Malignant Mesothelioma Facts
Mesothelioma is a very rare type of cancer in which cancer cells invade the mesothelium, the protective cover that covers most internal organs.
The mesothelium is composed of two layers of cells: one layer is in contact with the organ, while the second forms a bag around. The mesothelium produces a lubricating fluid that allows both layers to slide over each other allowing the movements of the body covering (eg, lungs). Depending on your location, given a particular name mesothelium, which surrounds the lungs is called pleura, which surrounds the heart called the pericardium, which surrounds the testicles is called the tunica vaginalis testis and around the uterus is called uterine serous tunic. Most of the abdominal organs are covered by peritoneum.
PLEURAL MESOTHELIOMA
Pleural mesothelioma is the most frequent, with an incidence 9 times higher than the peritoneal mesothelioma. It is more common in men than in women, with age of onset of symptoms between 50 to 70 years with a latency period of 20 to 40 years. In 80% of cases the etiology is exposure to asbestos dust. Other possible causes of mesothelioma are radiation and polio vaccines contaminated with simian virus SV40. Pleural mesothelioma is approximately 3% of malignant neoplasms of the pleura, and when the diagnosis is fast course and invariably fatal, usually within the next two years.

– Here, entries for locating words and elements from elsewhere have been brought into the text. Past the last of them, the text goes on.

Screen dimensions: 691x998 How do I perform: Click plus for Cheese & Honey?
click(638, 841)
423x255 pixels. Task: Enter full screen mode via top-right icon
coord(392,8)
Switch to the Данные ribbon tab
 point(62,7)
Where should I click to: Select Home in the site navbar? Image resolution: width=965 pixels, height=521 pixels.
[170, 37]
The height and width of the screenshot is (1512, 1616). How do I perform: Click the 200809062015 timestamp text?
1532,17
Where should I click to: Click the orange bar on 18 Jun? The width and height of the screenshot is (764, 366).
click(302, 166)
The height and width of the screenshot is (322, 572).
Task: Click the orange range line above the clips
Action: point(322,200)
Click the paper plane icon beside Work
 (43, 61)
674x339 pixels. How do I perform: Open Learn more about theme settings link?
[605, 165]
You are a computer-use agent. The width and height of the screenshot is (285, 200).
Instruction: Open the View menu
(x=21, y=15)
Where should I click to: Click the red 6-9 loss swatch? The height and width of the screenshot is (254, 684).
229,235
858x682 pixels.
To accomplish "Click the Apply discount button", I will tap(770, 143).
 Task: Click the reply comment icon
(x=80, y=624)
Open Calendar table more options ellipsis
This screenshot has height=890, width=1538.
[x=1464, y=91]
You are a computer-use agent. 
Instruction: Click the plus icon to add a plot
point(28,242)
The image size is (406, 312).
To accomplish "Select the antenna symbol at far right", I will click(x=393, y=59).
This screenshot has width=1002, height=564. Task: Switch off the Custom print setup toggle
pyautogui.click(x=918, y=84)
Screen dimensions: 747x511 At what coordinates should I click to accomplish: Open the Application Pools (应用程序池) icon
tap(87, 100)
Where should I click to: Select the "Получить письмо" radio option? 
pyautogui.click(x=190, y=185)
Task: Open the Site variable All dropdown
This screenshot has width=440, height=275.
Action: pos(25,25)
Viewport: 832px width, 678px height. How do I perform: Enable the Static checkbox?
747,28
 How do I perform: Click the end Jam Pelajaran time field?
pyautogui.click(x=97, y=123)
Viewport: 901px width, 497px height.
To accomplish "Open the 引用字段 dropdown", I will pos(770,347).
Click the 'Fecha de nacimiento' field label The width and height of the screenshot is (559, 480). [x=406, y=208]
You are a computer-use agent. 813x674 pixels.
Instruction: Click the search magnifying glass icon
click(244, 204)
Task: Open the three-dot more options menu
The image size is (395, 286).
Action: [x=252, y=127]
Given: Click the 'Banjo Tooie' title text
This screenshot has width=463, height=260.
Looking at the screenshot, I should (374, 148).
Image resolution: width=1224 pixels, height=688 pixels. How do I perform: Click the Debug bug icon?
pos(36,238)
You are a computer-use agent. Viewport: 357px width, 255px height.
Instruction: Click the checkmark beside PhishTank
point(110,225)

The most common clinical presentation is vague chest pain, which occasionally can be pleuritic or radiating to the shoulder accompanied by pleural effusions. Dyspnea, cough, weakness, malaise and fatigue usually appear in later stages of the disease. In 89% of cases, the electrocardiogram is abnormal most frequent abnormalities being sinus tachycardia (42%), ventricular arrhythmias or headphones (17%) and blockage of a bundle branch (30%)
The most common radiographic finding is an irregular opacity in the periphery of the lung, associated with ipsilateral pleural effusion, with evidence of volume loss, contraction of the hemithorax involved and absence of mediastinal shift to the opposite side, despite significant pleural effusions (see reference chart) The diagnosis should be suspected when pleural thickening is surrounding the lung trapping and fixing the mediastinum.